7. A print medium according to claim 1, wherein the print medium has a plurality of print areas and separable discard areas before and after each print area, a discard area in a front end portion of the print medium and a discard area in a rear end portion of the print medium are set equal in width, and a discard area in a left end portion of the print medium and a discard area in a right end portion of the print medium are set equal in width.

8. A printing apparatus comprising:

an accommodating portion for accommodating a print medium, the print medium having a print area on which to print an image and a separable discard area in at least one of a front end portion and a rear end portion hereof; and

a feeding means for feeding the print medium accommodated in the accommodating portion to a transporting passage facing a predetermined printing means;

wherein the print medium fed by the feeding means is transported along the transporting passage so that the printing means can print on the print medium;

wherein the accommodating portion has a dimensional setting such that a distance from a front end of the accommodating portion to the feeding means is set smaller than a width of the discard area in the front end portion of the print medium.

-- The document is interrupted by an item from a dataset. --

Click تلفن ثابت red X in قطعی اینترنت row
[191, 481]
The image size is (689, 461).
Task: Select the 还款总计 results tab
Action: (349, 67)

9. A printing apparatus comprising:

a transport means for transporting a print medium along a transporting passage facing a printing means, the print medium having a print area on which to print an image and a discard area separably provided in at least one of a front end portion and a rear end portion thereof; and

a discharge means arranged downstream of the transport means;

wherein at least one of the transport means and the discharge means transports the print medium along the transporting passage so that the printing means can print on the print medium;

wherein a distance from a most downstream position printed by the printing means to the discharge means is set smaller than a width of the discard area provided in the front end portion of the print medium.

10. A printing apparatus comprising:

a discharge means arranged downstream of the transport means;

wherein a distance from a most upstream position printed by the printing means to the transport means is set smaller than a width of the discard area provided in the rear end portion of the print medium.

11. A printing apparatus comprising:

a feeding means for feeding a print medium to a transporting passage facing a predetermined printing means, the print medium having a print area on which to print an image and a discard area separably provided in at least one of a front end portion and a rear end portion thereof;

a transport means for transporting the print medium along the transporting passage; and

a discharge means arranged downstream of the transport means;

wherein after the print medium accommodated in a predetermined accommodating portion has been fed to the transporting passage, at least one of the transport means and the discharge means transports the print medium along the transporting passage so that the printing means can print on the print medium;

wherein the print medium has a print area on which to print a desired image and a discard area separably provided in at least a front end portion and a rear end portion thereof;

wherein a distance from a most downstream position printed by the printing means to the discharge means or a distance from a most upstream position printed by the printing means to the transport means, whichever is a greater distance, is set smaller than a width of the discard area provided in the front end portion of the print medium, and a distance from a most upstream position printed by the printing means to the transport means is set smaller than a width of the discard area provided in the rear end portion of the print medium.